25 de maio de 2005

Portugal Preppy (2)

Tese

Entre duas teorias em competição e empatadas, ganha a que for mais simples. A simplicidade é um valor na ciência (e devia sê-lo na filosofia e na política). Os alemães são ricos e são-no há muito, muito tempo. Já eram em meados do século XIX, no início do século XX e entre as duas guerras. Enriqueceram de novo no pós-guerra. Exceptuando os interregnos das guerras, pode ser dito que foram sempre ricos. Portanto, não precisam de exibir roupas caras para demonstrar aos estrangeiros ou aos compatriotas que são ricos: toda a gente já sabe isso e sabe-o há muito tempo. E, mais importante, muitíssimo mais importante, os alemães não têm de facto qualquer interesse em demonstrar que são ricos nem aos estrangeiros e muito menos aos seus compatriotas: numa sociedade em que as desigualdades sociais são baixíssimas (é consultar, por exemplo, o World Development Report e comparar os índices de Gini da Alemanha com os da América Latina e de outros países europeus como Portugal, por exemplo), não faz muito sentido alguém mostrar-se rico porque toda a gente é mais ou menos detentora da mesma riqueza. Este argumento funciona para outros países que se podem orgulhar de terem sido ricos “desde sempre”. “Desde sempre” significa desde a revolução industrial (no caso dos países que efectivamente tiveram uma revolução industrial). “Desde sempre” obviamente não significa “desde o tempo das descobertas” ou “desde o tempo dos Jogos Píticos”.

Portugal é o caso contrário: tornou-se rico recentemente. Ou melhor, uma parte de Portugal tornou-se muito rica recentemente. O Portugal da capital, o Portugal dos tachos e dos funcionários públicos e pouco mais. Portanto, há um grande afã em demonstrar com veemência, uma veemência que chega a ser ridícula de tão exagerada, que somos ou que já somos ricos. Se possível, tentar demonstrar que afinal até já éramos ricos há muito tempo – daí o crescente interesse em Portugal por tudo o que tenha a ver com aristocracia, títulos, apelidos. E, sobretudo, tendo em conta as desigualdades sociais, há em Portugal a ânsia de demonstrar que somos mais ricos do que os outros. E como os outros fazem o mesmo, cria-se uma espécie de competição: comprar mais caro, cada vez mais caro e sempre que aquilo que se compra caro seja reconhecível como tendo sido muito caro. Quanto mais caro, melhor.

Ora as roupas de marca são precisamente o primeiro, mais simbólico e mais generalizado instrumento para atingir esse objectivo (tão importante) de mostrar aos outros que se é rico, que se é rico há já muito tempo e que se é mais rico que os outros (que fazem o mesmo).

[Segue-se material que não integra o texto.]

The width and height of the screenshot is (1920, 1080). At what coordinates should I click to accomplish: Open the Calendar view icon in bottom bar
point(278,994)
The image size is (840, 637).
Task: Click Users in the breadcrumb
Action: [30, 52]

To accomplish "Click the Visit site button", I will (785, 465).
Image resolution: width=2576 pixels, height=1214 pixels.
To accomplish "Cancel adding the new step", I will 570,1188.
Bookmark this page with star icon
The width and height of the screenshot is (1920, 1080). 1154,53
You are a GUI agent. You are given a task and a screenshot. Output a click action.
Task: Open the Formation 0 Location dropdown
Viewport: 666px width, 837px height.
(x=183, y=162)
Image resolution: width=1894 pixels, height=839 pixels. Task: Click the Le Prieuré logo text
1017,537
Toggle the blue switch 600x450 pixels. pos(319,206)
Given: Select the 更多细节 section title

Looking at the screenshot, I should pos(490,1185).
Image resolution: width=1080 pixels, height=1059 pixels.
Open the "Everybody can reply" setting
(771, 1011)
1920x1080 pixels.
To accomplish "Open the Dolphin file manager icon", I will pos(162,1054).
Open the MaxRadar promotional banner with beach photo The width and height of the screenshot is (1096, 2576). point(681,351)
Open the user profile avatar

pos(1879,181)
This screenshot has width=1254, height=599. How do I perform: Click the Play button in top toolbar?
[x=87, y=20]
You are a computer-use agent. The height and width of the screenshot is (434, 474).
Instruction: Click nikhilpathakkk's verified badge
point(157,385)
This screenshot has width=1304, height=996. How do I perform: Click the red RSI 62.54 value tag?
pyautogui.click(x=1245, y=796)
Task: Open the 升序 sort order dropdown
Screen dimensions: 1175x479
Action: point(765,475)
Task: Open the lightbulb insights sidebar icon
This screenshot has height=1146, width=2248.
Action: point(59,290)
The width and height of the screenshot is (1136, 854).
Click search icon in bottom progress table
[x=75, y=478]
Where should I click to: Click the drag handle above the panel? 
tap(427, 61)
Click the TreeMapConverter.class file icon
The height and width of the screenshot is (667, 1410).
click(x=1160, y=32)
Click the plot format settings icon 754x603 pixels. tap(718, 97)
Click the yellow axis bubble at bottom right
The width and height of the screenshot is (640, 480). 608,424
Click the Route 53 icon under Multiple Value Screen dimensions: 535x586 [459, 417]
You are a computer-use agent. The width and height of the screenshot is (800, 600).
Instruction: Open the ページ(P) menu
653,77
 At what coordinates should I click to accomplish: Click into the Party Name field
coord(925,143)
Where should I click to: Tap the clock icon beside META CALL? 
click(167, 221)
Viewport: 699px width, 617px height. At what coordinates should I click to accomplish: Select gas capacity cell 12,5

As roupas de marca têm as características essenciais para esse objectivo: usam-se publicamente (ao contrário da televisão de plasma que fica fechada em casa e cuja caixa de cartão gigantesca só pode ser deitada junto ao lixo uma vez), são mesmo muito caras (em termos absolutos), é fácil aos outros reconhecer que foram caras (não por inspecção da qualidade, mas por causa da própria marca gravada na etiqueta ou inscrita em letras garrafais como leit motiv decorativo do objecto) e, o que é muito, muito importante, são gigantescamente caras em termos relativos, ou seja, são mais caras que diamantes: os diamantes não têm substituto, as roupas de marca têm milhares de substitutos baratos em termos absolutos e baratíssimos em termos relativos: a roupa sem marca. Tendo substituto barato, só compra roupa cara quem tiver dinheiro... ou quem pretender demonstrar que o tem. Em qualquer dos casos, a motivação é a mesma: mostrar que se é rico, agora que Portugal é mais rico do que era, e mostrar que se é mais rico do que os outros, sendo que em Portugal as desigualdades são muitas. É aproveitar as desigualdades para benefício da própria vaidade, supondo que onde há riqueza há mérito, e isto num país que de competitivo, meritocrata e liberal não tem nada.